**Tasks to carry out**:
1: According to the buttermilk biscuit recipe, how many biscuits does it yield?
2: Extend the buttermilk biscuit recipe by writing the instructions that follow its second step.

By Jenny Published: March 16, 2010

  • Yield: 16 to 18 biscuits.
  • Prep: 15 mins
  • Cook: 10 to 15 minutes (baking) mins
  • Ready In: 25 mins

If you’re using freshly ground flour, you need only soak the dough for a few hours though you can certainly soak it longer, by choice if not necessity. This recipe produces a classic buttermilk recipe with a tender crumb and is best served with fresh butter and wildflower honey or jam.

Ingredients

  • 2 1/2 cups whole grain flour
  • 1/2 cup cold butter or pastured lard
  • 1 cup freshly cultured buttermilk
  • 1 tsp baking soda
  • 1 tsp unrefined sea salt

Instructions

  1. Sift the whole grain flour before combining it with cold butter or pastured lard in the basin of a mixer.
  2. Mix the fat and flour together until it resembles the texture of cornmeal, then stir in the freshly cultured buttermilk and combine together until the flour, fat and buttermilk form a thick dough.

**Data shown**:
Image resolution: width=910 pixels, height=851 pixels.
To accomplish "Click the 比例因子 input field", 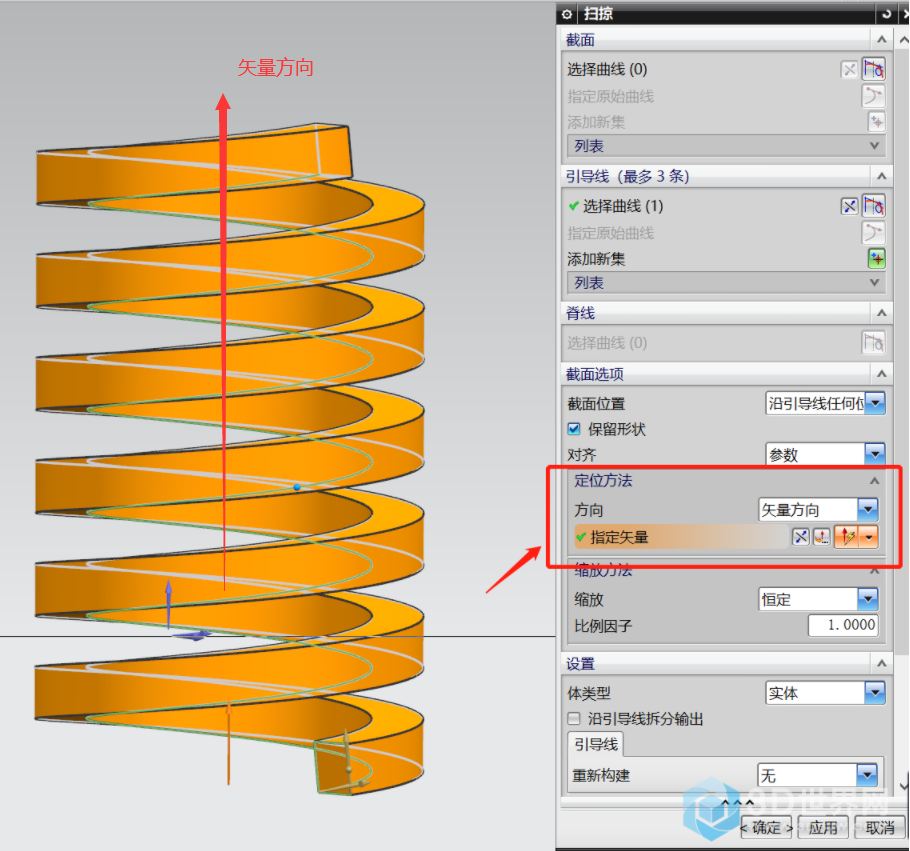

**Exercise results**:
1: 16 to 18 biscuits.

2:
  3. Allow this dough to sit, covered, in a warm spot in your kitchen for at least two hours (if using freshly ground or sprouted grain flour) or overnight if using store-bought flour.
  4. Preheat the oven to 450 degrees Fahrenheit.
  5. Once the oven is preheated, knead baking soda and unrefined sea salt into the dough.
  6. Flour your hands and gently form the biscuits either by rolling them out and cutting them out with a biscuit cutter or roll dr op them, as I prefer to do, straight from the mixing bowl onto a baking sheet or preheated baking stone.
  7. Bake the biscuits at 450 degrees Fahrenheit for about ten to fifteen minutes, or until they puff up and become a golden brown color.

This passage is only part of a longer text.